▸ Task prompt
The lines below that include "resolution" are to be found and copied.

▸ Exercise material
■ ■ ■ ■
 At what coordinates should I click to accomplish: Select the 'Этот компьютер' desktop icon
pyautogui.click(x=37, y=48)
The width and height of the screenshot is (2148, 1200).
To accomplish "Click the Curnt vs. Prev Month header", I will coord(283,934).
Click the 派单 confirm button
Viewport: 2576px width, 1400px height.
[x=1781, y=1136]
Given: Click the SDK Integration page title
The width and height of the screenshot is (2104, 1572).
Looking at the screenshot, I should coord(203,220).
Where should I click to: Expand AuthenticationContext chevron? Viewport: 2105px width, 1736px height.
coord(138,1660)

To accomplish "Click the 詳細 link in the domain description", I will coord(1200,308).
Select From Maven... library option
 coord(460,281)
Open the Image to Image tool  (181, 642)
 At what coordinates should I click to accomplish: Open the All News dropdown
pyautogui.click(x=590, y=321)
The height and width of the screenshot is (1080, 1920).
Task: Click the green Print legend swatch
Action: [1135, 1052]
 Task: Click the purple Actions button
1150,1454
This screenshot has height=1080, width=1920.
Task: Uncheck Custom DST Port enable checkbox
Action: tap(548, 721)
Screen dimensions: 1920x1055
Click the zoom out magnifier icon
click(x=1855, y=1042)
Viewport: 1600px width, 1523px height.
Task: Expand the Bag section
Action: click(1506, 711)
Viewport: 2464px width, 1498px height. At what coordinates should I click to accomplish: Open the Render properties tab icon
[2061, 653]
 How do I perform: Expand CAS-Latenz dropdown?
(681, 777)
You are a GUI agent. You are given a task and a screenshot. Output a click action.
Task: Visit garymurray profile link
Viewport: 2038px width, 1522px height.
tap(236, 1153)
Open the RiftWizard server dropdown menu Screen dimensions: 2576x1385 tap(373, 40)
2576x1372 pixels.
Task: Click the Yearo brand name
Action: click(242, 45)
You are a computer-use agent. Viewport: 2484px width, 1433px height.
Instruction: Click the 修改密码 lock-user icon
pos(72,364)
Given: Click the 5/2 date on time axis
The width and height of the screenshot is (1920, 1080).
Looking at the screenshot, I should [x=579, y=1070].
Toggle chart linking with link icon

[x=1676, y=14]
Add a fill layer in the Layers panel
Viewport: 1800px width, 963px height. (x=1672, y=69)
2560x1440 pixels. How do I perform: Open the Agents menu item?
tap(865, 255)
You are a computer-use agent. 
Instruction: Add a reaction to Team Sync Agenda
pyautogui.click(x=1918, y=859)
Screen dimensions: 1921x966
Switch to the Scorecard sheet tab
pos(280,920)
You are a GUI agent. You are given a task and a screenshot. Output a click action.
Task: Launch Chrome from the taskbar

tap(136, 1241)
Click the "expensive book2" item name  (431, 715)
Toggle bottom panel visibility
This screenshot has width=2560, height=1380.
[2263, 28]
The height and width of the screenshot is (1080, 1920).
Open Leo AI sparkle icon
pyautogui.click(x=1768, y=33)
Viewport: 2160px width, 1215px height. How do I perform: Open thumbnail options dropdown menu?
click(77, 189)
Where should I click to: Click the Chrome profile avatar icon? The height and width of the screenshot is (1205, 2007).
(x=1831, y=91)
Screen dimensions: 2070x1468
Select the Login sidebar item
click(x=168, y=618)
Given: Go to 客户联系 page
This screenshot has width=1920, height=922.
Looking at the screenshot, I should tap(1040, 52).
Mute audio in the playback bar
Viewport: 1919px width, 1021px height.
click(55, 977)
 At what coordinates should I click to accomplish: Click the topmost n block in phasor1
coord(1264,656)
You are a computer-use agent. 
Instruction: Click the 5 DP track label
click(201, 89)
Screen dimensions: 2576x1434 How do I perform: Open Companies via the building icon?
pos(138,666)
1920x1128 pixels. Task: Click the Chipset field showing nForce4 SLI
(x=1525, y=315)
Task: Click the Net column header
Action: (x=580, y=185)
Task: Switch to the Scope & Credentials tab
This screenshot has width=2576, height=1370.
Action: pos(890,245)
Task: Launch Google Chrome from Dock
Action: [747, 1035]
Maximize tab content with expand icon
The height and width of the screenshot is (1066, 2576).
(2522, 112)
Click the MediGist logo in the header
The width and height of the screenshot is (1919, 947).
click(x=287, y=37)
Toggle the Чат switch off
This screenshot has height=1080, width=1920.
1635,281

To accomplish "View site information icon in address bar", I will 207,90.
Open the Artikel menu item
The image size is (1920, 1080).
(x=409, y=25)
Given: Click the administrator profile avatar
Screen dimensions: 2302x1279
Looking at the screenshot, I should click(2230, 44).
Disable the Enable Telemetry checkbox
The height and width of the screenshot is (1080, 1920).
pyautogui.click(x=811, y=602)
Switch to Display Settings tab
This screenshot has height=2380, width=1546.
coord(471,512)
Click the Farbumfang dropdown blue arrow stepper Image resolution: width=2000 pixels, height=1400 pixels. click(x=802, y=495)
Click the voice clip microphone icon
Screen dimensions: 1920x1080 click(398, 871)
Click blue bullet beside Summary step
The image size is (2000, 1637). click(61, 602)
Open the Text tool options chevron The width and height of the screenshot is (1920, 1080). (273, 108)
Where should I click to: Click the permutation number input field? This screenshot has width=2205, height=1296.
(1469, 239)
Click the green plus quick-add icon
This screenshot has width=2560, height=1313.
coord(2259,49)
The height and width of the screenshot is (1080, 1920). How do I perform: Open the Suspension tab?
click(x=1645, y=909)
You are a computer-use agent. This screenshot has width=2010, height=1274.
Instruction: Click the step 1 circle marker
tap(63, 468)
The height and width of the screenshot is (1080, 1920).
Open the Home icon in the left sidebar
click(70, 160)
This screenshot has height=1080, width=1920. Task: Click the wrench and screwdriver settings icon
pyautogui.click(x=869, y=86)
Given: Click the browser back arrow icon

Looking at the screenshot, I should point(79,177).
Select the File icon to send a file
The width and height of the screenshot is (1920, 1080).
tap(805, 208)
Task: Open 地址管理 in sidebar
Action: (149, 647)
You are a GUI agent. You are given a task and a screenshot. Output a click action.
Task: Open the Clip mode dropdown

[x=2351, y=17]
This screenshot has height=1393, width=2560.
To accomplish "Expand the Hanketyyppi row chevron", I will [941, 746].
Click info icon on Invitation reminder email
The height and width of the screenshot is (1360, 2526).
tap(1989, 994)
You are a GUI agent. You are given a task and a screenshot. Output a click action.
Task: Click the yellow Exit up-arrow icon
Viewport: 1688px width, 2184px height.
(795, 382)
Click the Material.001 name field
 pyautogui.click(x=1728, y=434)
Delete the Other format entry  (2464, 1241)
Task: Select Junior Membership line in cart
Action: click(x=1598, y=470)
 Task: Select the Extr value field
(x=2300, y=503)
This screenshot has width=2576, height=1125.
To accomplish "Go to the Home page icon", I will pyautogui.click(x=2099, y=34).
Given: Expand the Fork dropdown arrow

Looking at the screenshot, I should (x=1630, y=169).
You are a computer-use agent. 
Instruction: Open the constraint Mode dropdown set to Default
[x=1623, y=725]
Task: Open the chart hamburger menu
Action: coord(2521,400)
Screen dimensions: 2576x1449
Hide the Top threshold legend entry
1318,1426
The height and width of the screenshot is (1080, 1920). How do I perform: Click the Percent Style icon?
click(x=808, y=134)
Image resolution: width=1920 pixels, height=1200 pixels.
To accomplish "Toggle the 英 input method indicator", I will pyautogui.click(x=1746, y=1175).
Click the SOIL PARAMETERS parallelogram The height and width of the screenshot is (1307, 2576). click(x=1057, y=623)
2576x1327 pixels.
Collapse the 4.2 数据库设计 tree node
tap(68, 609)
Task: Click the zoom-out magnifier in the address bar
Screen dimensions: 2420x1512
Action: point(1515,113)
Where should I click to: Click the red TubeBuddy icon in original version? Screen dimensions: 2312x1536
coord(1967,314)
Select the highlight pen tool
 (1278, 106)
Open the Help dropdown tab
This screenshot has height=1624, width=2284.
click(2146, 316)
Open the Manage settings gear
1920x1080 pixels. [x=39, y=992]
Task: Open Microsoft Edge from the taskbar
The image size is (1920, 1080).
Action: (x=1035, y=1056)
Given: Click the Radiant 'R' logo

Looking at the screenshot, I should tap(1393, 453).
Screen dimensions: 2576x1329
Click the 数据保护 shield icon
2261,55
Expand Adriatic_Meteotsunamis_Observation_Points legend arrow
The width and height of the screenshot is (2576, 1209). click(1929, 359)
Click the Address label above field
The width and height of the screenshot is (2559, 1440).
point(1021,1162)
■ ■ ■ ■
▸ Response to this exercise
Click the Farbumfang dropdown blue arrow stepper Image resolution: width=2000 pixels, height=1400 pixels. click(x=802, y=495)
Image resolution: width=1920 pixels, height=1200 pixels.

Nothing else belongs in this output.